Functions of the Snake River
The Snake River performs several functions as one of the most significant rivers in the area. The region’s economy has changed due to the dams that capture the river’s energy.
Over the years, the Snake River has seen numerous changes. Dams serve as small diversion channels or very tall structures. The dams constructed along the river and its tributaries aided the region’s irrigation system and hydroelectric power. On the Lower Snake River in Washington, there are four significant dams that the U.S. Army Corps of Engineers built and maintained. The four dams are Little Goose, Ice Harbor, Lower Granite, and Lower Monumental. There are also three big hydroelectric dams upstream, close to Hells Canyon, namely Oxbow Dam, Hells Canyon Dam, and Brownlee Dam.
Another use of the Snake River is for water rafting. If you like to experience new things, you should try it. Some of the most thrilling rapids are found in the river’s canyon, and people travel to the canyon from all over the world to board a raft and experience the challenging rapids for themselves. A typical tour often includes an 8-mile section across Hells Canyon.

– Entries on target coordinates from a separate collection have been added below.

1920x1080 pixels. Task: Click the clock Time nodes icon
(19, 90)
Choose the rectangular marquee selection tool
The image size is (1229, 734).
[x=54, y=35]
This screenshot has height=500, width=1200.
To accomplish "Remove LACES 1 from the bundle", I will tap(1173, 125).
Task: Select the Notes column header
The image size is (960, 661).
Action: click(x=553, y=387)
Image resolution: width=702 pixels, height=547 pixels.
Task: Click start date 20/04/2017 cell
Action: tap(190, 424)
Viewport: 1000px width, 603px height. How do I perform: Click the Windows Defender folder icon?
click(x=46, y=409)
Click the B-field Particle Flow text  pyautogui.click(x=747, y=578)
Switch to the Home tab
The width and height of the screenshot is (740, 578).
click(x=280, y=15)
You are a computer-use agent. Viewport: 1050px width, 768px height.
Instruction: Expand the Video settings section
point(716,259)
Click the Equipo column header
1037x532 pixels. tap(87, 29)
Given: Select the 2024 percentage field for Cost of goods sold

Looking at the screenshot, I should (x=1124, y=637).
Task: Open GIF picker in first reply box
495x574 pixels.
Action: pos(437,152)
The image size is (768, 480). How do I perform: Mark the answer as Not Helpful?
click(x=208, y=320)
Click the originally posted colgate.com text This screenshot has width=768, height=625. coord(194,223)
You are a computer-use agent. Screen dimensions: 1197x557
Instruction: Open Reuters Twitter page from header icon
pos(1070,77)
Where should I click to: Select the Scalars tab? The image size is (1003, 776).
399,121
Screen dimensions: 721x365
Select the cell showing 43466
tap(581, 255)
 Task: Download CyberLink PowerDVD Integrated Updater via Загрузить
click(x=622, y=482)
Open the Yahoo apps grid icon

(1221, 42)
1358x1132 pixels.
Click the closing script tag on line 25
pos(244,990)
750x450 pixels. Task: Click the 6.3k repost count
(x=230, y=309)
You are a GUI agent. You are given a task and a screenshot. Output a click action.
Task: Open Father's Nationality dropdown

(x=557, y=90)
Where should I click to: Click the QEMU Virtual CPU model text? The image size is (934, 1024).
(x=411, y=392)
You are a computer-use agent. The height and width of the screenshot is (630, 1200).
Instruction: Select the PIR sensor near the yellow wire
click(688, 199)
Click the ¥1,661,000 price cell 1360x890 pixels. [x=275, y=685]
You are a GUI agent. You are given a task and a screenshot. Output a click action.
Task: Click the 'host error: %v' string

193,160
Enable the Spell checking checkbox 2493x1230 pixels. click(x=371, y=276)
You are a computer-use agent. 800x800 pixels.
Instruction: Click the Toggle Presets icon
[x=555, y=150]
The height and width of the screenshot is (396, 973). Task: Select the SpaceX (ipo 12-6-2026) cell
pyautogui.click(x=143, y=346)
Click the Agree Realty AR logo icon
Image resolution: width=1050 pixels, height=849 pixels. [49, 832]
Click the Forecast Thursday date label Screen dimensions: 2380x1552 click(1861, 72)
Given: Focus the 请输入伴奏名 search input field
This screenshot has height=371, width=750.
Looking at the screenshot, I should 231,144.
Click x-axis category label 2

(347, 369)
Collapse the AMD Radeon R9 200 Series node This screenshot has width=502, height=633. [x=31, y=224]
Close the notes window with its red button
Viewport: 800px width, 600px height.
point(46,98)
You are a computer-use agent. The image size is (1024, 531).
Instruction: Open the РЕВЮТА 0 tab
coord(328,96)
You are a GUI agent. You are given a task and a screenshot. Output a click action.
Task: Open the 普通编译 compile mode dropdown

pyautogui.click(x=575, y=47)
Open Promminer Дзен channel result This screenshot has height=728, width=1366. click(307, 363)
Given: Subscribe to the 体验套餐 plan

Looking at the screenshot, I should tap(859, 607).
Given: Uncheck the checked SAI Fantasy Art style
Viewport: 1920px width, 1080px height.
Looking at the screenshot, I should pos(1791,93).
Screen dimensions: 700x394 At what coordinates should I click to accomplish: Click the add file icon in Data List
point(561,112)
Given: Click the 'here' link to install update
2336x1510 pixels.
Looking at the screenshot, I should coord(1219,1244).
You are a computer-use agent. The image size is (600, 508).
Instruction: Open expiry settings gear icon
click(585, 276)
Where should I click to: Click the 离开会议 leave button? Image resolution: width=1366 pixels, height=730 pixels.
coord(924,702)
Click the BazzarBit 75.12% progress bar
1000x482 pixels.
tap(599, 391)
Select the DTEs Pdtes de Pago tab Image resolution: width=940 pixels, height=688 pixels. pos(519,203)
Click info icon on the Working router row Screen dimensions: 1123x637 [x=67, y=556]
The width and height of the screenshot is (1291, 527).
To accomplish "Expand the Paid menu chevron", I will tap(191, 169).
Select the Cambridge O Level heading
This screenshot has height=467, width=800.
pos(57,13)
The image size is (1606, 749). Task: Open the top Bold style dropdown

Are There Snakes in the Snake River?
Contrary to its name, the Snake River doesn’t have snakes. But why the name, though? While some people might believe that the river’s name comes from the fact that it resembles a snake in its many twists and turns, the term is really thought to have originated from a Native American hand symbol.
The Snake River was a crucial supply of food for Native Americans living along its banks over 11,000 years ago, particularly the Shoshones. The Shoshone people used hand gestures to let others know when they were close to a river teeming with fish. But their hand signal was misinterpreted by the settlers. The settlers misunderstood the Shoshone people’s symbolism as a snake. The misunderstanding persisted, and the long river in the United States became known as the Snake River.